The bill defines a high-quality job as one that averages at least 35 hours of employment per week and pays wages that are at least 10 percent higher than the statewide industry sector average. The wage also must equal or exceed 110 percent of the Nebraska average weekly wage if the job is in a county with a population of less than 100,000 inhabitants, or 120 percent if the job is in a county with a population of more than 100,000 inhabitants.

A second measure aimed at improving oversight of the state’s tax incentive programs through strengthening reporting requirements was narrowed significantly on general file but was not scheduled for select file debate.

LB935, as originally introduced by the Legislative Performance Audit Committee, would have made an array of information regarding the programs available and accessible to the Legislative Audit Office.

As amended on general file, the bill would have required the state tax commissioner to allow one designee from the state Department of Economic Development to review limited tax data—subject to strict confidentiality—only for the purpose of assisting the audit office with tax incentive program performance audits.

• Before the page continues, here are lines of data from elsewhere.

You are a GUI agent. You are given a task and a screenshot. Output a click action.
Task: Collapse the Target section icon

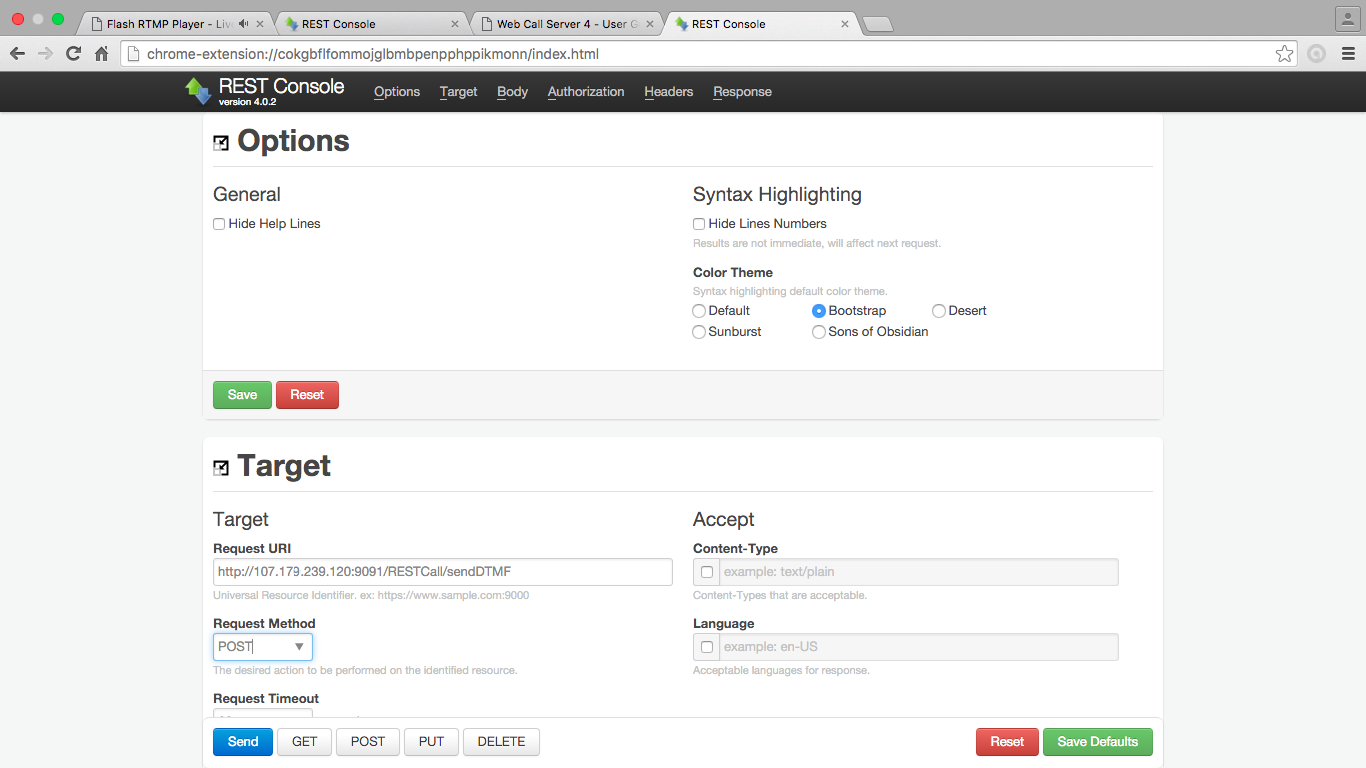coord(221,468)
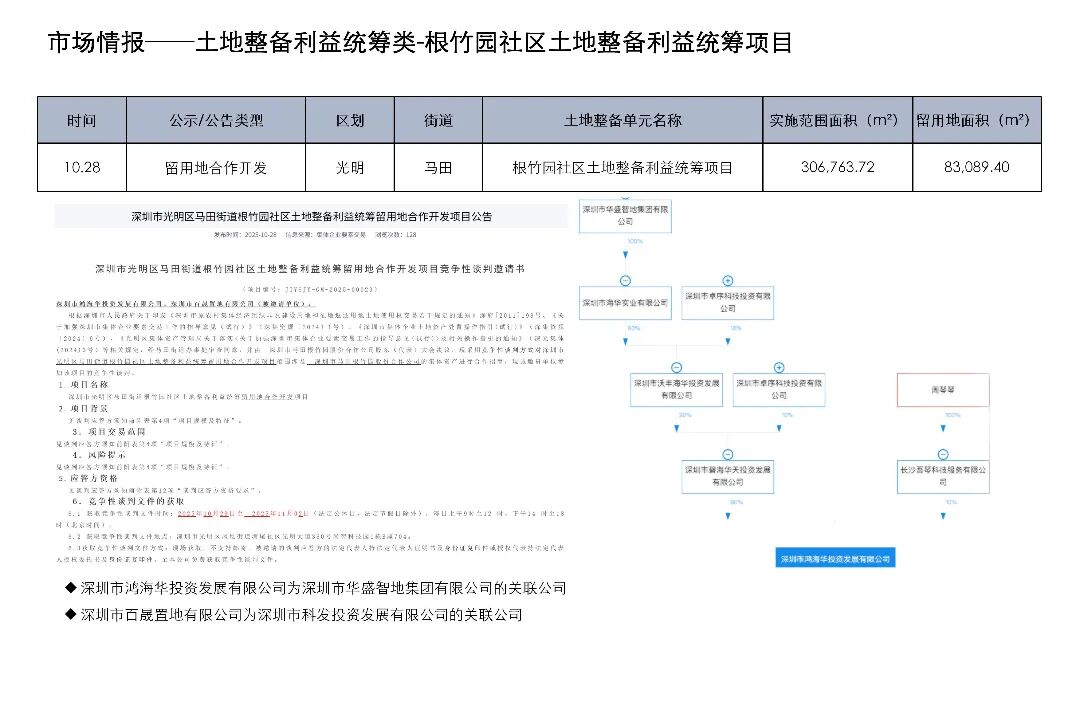
Task: Collapse the 深圳市沃丰海华投资发展 node
Action: (x=677, y=367)
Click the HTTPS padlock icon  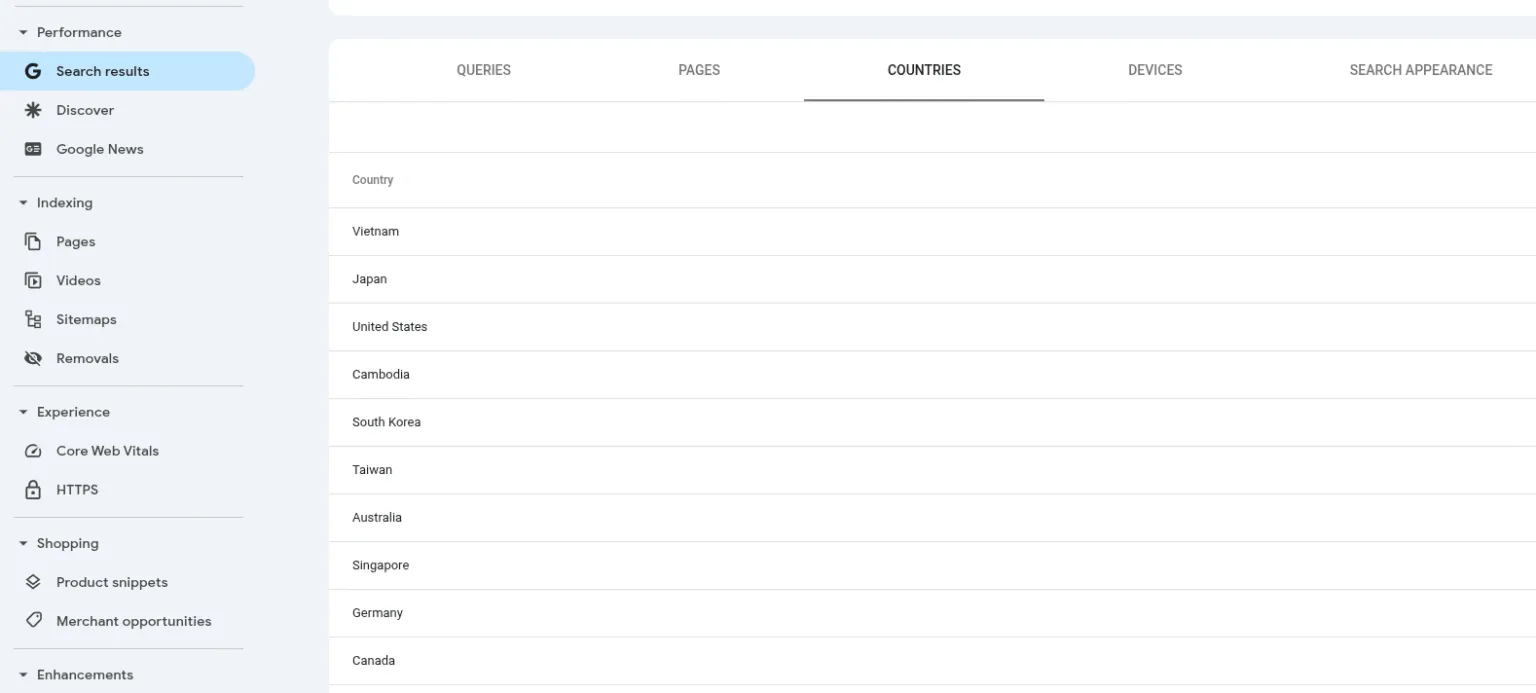(33, 490)
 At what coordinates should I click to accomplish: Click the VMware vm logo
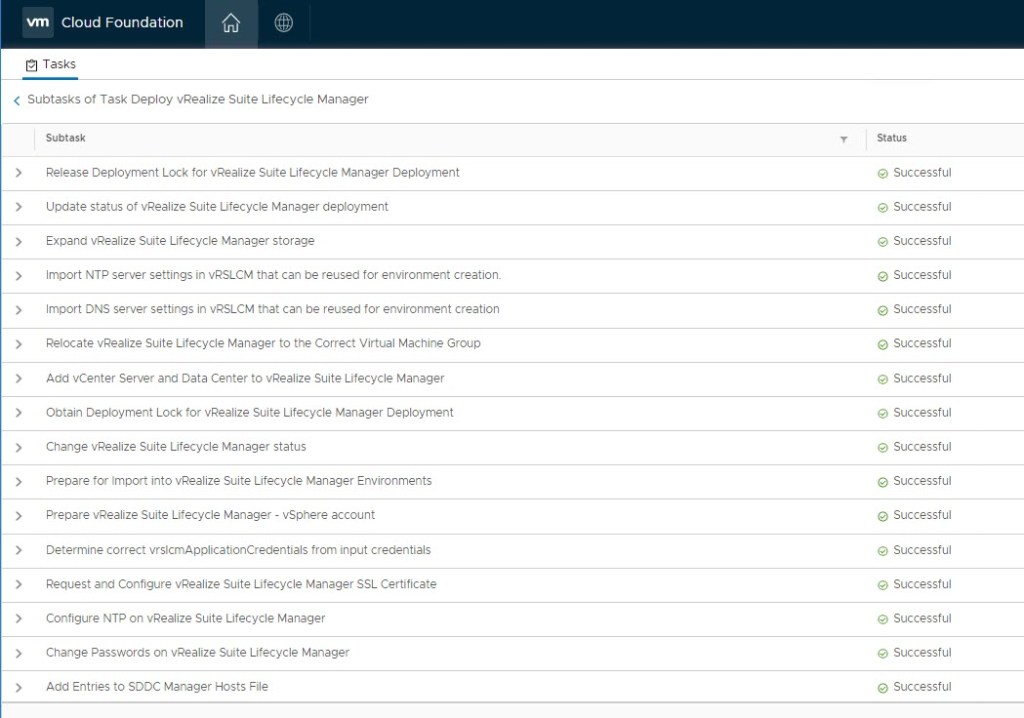tap(38, 22)
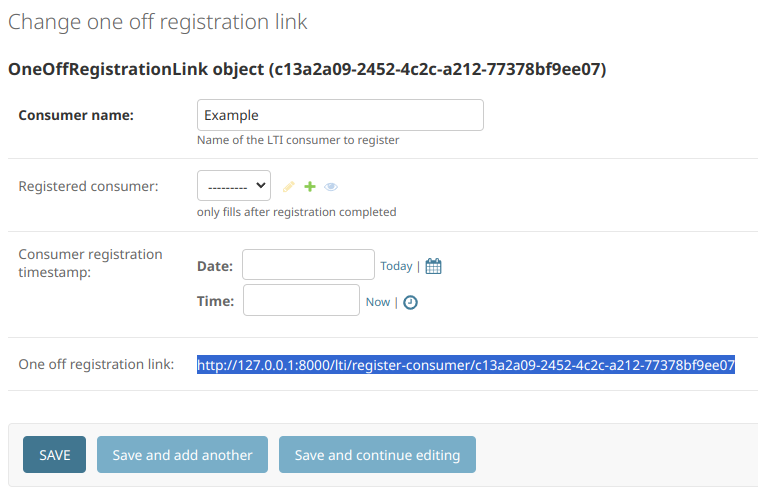
Task: Focus the Time input field
Action: point(301,300)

Senators approved LB751, also introduced by the Legislative Performance Audit Committee, which requires that only reports of regulations mandated by law—rather than all regulations—be reported to the Legislative Performance Audit Committee. Agencies are required to report to the committee as to why regulations have not been promulgated in a timely manner.

The bill also removes a requirement that the Executive Board or the appropriate standing legislative committee receive annual reports regarding mandatory regulations that have not been promulgated within the time frame required by law. Instead, the bill requires agencies to include that information in the reports that they already provide to the Legislative Performance Audit Office.

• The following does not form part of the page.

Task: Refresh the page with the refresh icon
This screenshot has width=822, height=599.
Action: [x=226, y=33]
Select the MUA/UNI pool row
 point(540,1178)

LB751 passed on a 48-0 vote.

Redistricting

The Executive Board considered two proposals regarding the Legislature’s redistricting process.

Currently, the Legislature is responsible for drawing new governmental boundaries every 10 years after the decennial census for districts pertaining to the U.S. House of Representatives, Legislature, Public Service Commission, University of Nebraska Board of Regents and the state Board of Education.

Redistricting will be undertaken next in 2021.

LB974, sponsored by Omaha Sen. Tony Vargas, would have prohibited consideration of the political affiliation of registered voters, demographic information other than population figures and results of previous elections when drawing boundaries for legislative districts. Information required by federal law or the U.S. Constitution would be exempted under the bill.

LB975, introduced by Omaha Sen. Sara Howard, would have adopted the Redistricting Act to codify in state law the legislative resolution that guided the last redistricting process in 2011.

Neither proposal advanced from committee.